Webhooks

Webhook guide

With Webhook, your web application gets notified automatically by Telegram when new updates arrive for your bot.

Your application will receive HTTP POST requests with an Update structure in the body, using specific JSON serialization settings Telegram.Bot.JsonBotAPI.Options.

Below, you will find how to configure an ASP.NET Core Web API project to make it work with Telegram.Bot, either with Controllers or Minimal APIs

⚠️ IMPORTANT: This guide describes configuration for versions 21.* and later of the library (based on System.Text.Json rather than NewtonsoftJson). If you're using older versions, you should upgrade first!
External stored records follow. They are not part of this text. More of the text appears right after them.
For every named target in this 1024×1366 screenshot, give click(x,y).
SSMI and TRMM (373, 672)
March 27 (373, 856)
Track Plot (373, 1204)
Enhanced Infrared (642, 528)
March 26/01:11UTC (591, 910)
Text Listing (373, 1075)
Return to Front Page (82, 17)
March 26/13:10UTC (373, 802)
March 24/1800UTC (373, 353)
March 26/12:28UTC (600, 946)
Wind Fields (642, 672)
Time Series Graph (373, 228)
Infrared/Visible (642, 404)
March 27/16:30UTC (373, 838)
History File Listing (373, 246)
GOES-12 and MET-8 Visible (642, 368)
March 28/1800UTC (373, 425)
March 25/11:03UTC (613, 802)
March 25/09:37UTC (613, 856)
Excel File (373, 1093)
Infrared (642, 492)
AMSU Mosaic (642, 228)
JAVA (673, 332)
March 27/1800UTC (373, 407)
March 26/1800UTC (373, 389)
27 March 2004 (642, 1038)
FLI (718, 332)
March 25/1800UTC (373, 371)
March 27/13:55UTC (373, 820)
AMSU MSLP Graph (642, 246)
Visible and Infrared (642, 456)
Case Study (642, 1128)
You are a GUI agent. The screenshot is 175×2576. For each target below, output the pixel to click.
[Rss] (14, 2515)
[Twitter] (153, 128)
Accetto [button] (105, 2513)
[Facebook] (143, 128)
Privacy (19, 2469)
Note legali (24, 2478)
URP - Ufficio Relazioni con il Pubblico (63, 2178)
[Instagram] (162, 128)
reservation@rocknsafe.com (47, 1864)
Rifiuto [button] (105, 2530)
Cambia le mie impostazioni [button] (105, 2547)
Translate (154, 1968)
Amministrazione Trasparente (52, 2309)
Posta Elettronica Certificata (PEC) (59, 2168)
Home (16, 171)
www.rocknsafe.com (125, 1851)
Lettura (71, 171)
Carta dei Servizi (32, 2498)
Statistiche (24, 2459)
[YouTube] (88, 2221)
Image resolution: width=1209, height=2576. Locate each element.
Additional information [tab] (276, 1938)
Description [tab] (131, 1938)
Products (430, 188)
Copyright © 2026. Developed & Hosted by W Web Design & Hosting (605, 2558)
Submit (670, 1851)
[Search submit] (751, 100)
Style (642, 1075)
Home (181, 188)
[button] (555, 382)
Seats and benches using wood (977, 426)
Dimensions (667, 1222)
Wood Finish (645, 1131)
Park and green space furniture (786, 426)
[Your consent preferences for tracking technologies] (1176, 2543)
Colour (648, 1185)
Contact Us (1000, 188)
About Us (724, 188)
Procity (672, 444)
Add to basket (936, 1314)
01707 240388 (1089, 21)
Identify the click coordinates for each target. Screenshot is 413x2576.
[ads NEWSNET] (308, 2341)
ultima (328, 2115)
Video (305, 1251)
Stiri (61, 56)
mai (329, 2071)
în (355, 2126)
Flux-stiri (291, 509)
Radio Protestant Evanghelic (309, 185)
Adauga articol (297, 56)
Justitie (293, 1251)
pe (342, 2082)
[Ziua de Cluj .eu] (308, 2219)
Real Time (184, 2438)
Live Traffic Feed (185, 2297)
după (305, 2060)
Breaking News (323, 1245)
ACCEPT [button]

ASP.NET Core with Controllers (MVC)

ASP.NET example with Controllers

First you need to configure your Web App startup code:

  • Locate the line services.AddControllers(); (in Program.cs or Startup.cs)
  • If you're using .NET 6.0 or more recent, add the line:
    services.ConfigureTelegramBotMvc();
    
  • For older .NET versions, add the line:
    services.ConfigureTelegramBot<Microsoft.AspNetCore.Mvc.JsonOptions>(opt => opt.JsonSerializerOptions);
    

Next, in a controller class (like BotController.cs), you need to add an action for the updates. Typically:

[HttpPost]
public async Task HandleUpdate([FromBody] Update update)
{
    // put your code to handle one Update here.
}

Good, now skip to SetWebHook below

ASP.NET Core with Minimal APIs

ASP.NET example with Minimal APIs

First you need to configure your Web App startup code:

  • Locate the line builder.Build(); (in Program.cs)
  • Above it, insert the line:
    builder.Services.ConfigureTelegramBot<Microsoft.AspNetCore.Http.Json.JsonOptions>(opt => opt.SerializerOptions);
    

Next, you need to map an action for the updates. Typically:

app.MapPost("/bot", (Update update) => HandleUpdate(update));
...

async Task HandleUpdate(Update update)
{
    // put your code to handle one Update here.
}

Good, now skip to SetWebHook below

Old ASP.NET 4.x support

For older .NET Framework usage, you may use the following code:

public async Task<IHttpActionResult> Post()
{
    Update update;
    using (var body = await Request.Content.ReadAsStreamAsync())
        update = System.Text.Json.JsonSerializer.Deserialize<Update>(body, JsonBotAPI.Options);
    await HandleUpdate(update);
    return Ok();
}

SetWebHook

Your update handler code is ready, now you need to instruct Telegram to send updates to your URL, by running:

var bot = new TelegramBotClient("YOUR_BOT_TOKEN");
await bot.SetWebhook("https://your.public.host:port/bot", allowedUpdates: []);

You can now deploy your app to your webapp host machine.

Note: If you decide to switch back to Long Polling, remember to call bot.DeleteWebhook()

Common issues

  • You need a supported certificate
    If your host doesn't provide one, or you want to develop on your own machine, consider using ngrok:
    See this useful step-by-step guide
  • You must use HTTPS (TLS 1.2+), IPv4, and ports 443, 80, 88, or 8443
  • The Official webhook guide gives a lot of details
  • If your update handler throws an exception or takes too much time to return, Telegram will consider it a temporary failure and will RESEND the same update a bit later.
    You may want to prevent handling the same update.Id twice:
    if (update.Id <= LastUpdateId) return;
    LastUpdateId = update.Id;
    // your code to handle the Update here.
    
  • Most web hostings will recycle your app after some HTTP inactivity (= stop your app and restart it on the next HTTP request)
    To prevent issues with this:
    • Search for an Always-On option with your host (usually not free)
    • Make sure your web app can be safely stopped (saved state) and restarted later (reloading state)
    • Make sure you don't have critical background code that needs to keep running at all time
    • Have a service like cron-job.org ping your webapp every 5 minutes to keep it active. (host will likely still recycle your app after a few days)
    • Host your app on a VPS machine rather than a webapp host.